Cambiar las cosas sólo para dar gusto a quienes no piensan estar a gusto nunca mientras sigan dentrodesazona a muchos y no contenta a los demás. Por ejemplo, la renovación del Estatuto. Antes de emprenderla, las encuestas decían que los catalanes eran una de las autonomías mas satisfechas con su reglamento. El referéndum para aprobar el nuevo –con ínfulas de Constitución alternativa- contó con una participación popular más baja que mediana. Ni en el parlamento español ni en el Tribunal Constitucional fue rechazado, sólo se hicieron esfuerzos para hacerlo compatible con la legislación estatal, tratando de que estar cómodos en España no consistiera en incomodar a España…como luego pareció ser el verdadero objetivo. En particular el Tribunal Constitucional, con un largo retraso fruto del pánico a desagradar, sentenció ciertos cambios a partir de un esfuerzo de interpretación que atenuara las flagrantes inconstitucionalidades en traviesos malentendidos. Pues nada, su dictamen fue considerado como un atropello imperdonable por quienes ideológicamente necesitaban una tiranía que padecer y no un estatuto del que disfrutar.

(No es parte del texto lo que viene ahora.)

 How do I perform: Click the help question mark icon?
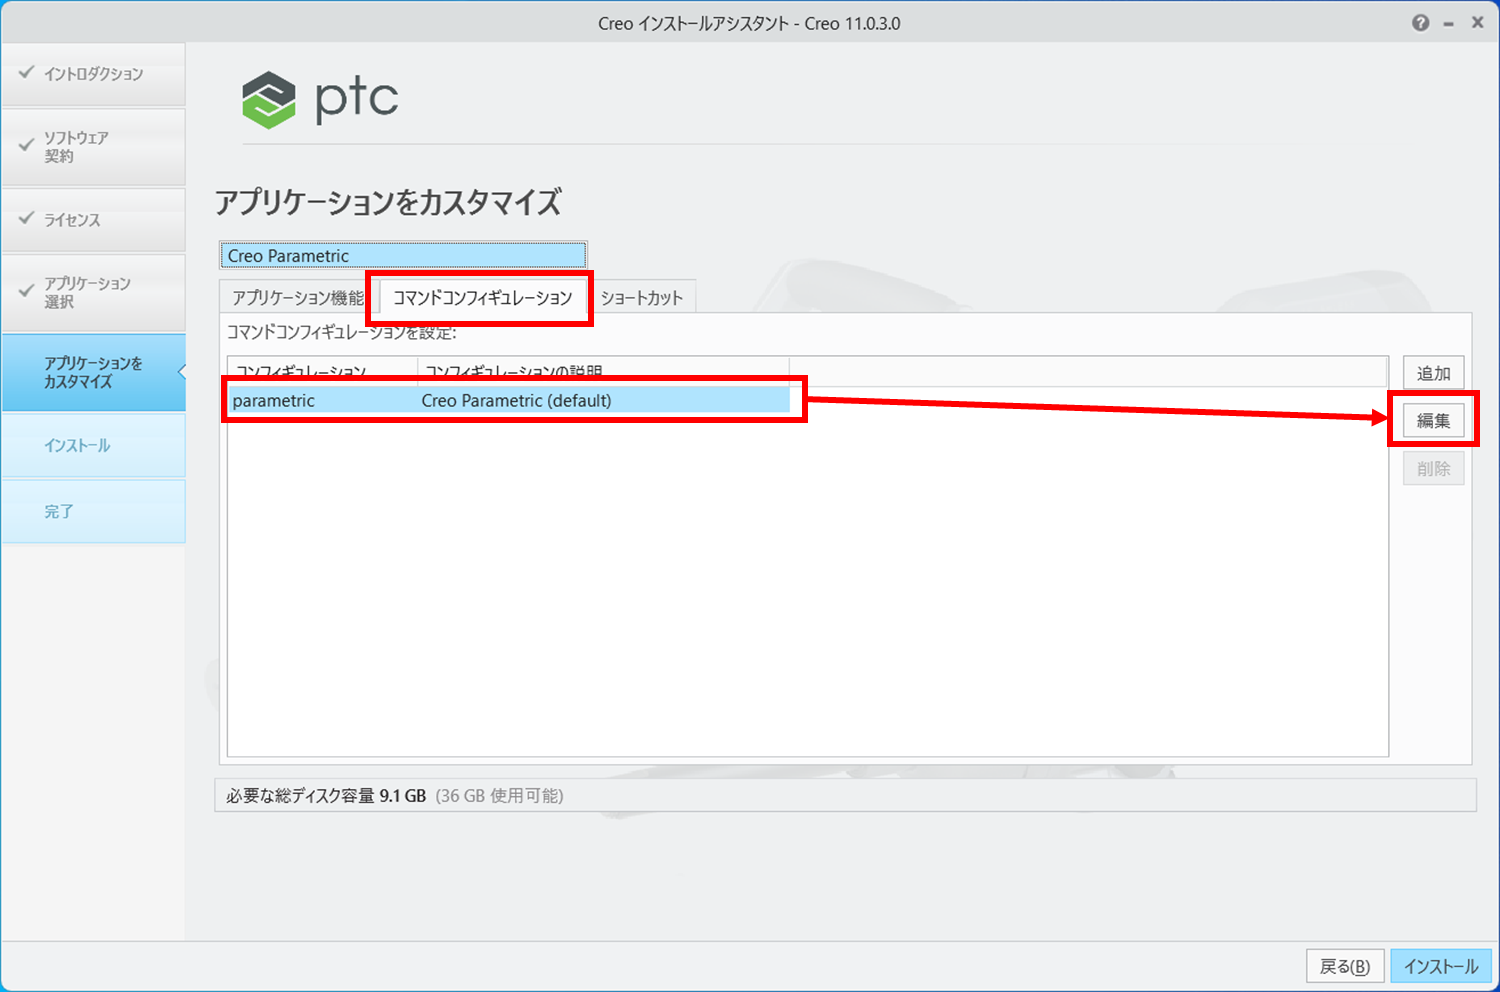pyautogui.click(x=1420, y=23)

Ahora los contemporizadores apuestan por el federalismo, una propuesta que en su día –más anteayer que ayer- podría haber servido para clarificar los límites de los autogobiernos regionales pero que ni ayer ni hoy contentará a quienes precisamente pretenden abolirlos. El objetivo de las federaciones es organizar a quienes están separados y quieren unirse, no dar cauce a la asimetría y la desunión de los ya unidos. Por tanto el federalismo despierta mediano entusiasmo entre los que no son separatistas y rechazo entre los que lo son. Pero lo más sorprendente es que algunos no nacionalistas propongan aceptar como muestra de buena voluntad el posible resultado pro-independentista de un referéndum celebrado solamente en Cataluña, que por lo visto obligaría a replantearnos el Estado español.
Si se concede ese poder discrecional a una parte del territorio nacional, es que ya se la considera de facto como independiente: de otro modo, serían como es obvio todos los ciudadanos del país los consultados en cuestión tan trascendental. No sólo se trata de preguntar a los catalanes si quieren dejar de ser también españoles, sino a los españoles si quieren renunciar a ser también catalanes. Porque la automutilación y sus consecuencias no afectan sólo a los derechos de unos, sino a los de todos: el olvido de algo tan elemental como que el derecho a decidir unilateralmente la independencia es ya la independencia misma y por tanto la dimisión del estado existente viene a ser en sí mismo más patético y dañino que el posible resultado del propio referéndum.
De modo que, en vista de lo visto, habrá muchos que añoren la época dichosa en que tan simpático y fácil resultaba seguir haciéndose los locos.